There may be exceptions to this age. For example, if your child has sustained an injury or suffered an illness that affected his or her dental development, having an Orthodontic Evaluation at an earlier age may be necessary.

What Happens During an Orthodontic Evaluation?

During your child’s Orthodontic Evaluation the dentist will evaluate the relationships between the teeth, how close or how far apart they are to each other, as well as whether they are straight or leaning backward or forward more than they should. The dentist will evaluate the space available for your child’s adult teeth that are coming in or have not yet come in.

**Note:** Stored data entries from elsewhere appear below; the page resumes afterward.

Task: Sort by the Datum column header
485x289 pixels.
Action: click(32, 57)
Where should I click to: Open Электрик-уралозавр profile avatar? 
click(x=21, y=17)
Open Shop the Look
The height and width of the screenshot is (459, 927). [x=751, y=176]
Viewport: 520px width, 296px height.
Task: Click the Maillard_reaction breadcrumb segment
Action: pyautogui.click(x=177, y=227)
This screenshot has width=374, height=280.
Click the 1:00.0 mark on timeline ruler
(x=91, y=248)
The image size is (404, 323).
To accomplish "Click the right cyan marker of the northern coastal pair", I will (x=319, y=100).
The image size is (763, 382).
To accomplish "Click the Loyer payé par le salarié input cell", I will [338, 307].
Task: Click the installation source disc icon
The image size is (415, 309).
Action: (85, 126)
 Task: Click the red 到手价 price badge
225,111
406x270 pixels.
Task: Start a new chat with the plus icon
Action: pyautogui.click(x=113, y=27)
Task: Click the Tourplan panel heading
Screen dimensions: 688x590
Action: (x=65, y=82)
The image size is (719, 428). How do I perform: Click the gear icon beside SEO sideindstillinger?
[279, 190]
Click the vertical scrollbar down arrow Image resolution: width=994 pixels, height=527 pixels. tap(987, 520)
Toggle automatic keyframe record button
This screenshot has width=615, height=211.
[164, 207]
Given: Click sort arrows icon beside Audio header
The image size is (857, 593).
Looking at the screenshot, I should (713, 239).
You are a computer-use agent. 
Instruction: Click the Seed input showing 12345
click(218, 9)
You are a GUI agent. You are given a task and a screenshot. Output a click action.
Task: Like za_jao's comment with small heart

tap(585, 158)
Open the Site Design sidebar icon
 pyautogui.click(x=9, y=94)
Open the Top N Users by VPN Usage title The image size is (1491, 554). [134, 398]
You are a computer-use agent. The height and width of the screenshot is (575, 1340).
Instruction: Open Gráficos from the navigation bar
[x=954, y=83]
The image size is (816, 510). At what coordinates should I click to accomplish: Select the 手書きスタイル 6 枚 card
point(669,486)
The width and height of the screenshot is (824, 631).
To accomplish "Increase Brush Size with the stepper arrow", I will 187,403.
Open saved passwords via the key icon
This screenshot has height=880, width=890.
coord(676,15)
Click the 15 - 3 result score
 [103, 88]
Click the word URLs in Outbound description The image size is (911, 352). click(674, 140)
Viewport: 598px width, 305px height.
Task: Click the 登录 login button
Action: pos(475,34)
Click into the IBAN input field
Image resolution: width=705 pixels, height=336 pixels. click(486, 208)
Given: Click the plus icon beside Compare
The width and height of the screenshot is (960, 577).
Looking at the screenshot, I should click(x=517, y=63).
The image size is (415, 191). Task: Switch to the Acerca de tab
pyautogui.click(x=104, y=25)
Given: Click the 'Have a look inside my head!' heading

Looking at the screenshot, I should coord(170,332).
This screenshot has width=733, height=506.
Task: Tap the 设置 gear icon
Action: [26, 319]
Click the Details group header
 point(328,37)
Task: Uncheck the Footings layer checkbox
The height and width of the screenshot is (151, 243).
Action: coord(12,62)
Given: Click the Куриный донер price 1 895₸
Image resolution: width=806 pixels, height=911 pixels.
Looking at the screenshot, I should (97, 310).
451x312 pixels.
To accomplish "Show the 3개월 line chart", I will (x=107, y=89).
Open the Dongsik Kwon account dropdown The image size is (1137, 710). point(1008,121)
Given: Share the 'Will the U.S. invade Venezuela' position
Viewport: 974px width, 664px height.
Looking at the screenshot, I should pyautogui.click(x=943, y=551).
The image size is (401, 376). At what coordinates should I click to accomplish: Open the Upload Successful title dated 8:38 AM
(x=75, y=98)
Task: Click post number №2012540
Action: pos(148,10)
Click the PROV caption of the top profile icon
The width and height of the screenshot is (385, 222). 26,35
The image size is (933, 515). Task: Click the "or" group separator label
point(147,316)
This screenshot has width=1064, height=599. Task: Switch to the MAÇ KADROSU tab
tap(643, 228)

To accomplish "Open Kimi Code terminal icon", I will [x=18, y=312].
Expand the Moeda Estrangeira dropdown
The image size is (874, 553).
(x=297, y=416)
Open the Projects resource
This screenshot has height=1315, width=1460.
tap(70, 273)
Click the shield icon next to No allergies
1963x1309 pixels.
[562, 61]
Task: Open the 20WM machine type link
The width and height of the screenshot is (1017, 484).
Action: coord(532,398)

After the Orthodontic Evaluation your child’s dentist will talk with you and your child about the best possible orthodontic treatments that may be necessary to correct any issues seen during the evaluation. It is also possible that your child’s dentist may find that no Orthodontic treatments are needed.

If Orthodontic treatment is recommended, your child’s dentist will recommend when the treatment should begin to best resolve the issue seen during the evaluation. Early correction of dental problems allows your child’s teeth to develop in a more healthy way.

Do Not Avoid Recommended Orthodontic Treatments

Avoiding recommended orthodontic treatments may mean your child must deal with issues like crowded teeth, which are harder to floss and brush properly. Having teeth that are not positioned properly, whether protruding outward or sideways into the space another tooth occupies, may affect your child’s speech patterns, as the position of the tongue and teeth are important in our ability to form words and speak clearly. And it is also important to your child’s self-esteem and confidence that their teeth are a healthy reflection of who they are as they grow and develop into young adults.

Once we have reached adulthood, our bones and muscles have had longer to develop and it is harder for our bones and muscles to make the changes needed for dental health. But while your child’s teeth, gums, and bone structure are still developing, any potential irregular developments are more easily resolved while your child is at a younger age. Your child’s Orthodontic Evaluation gives you the opportunity to help your child have the best dental health and the best smile possible, and allows your child to more confidently face the challenges that are ahead.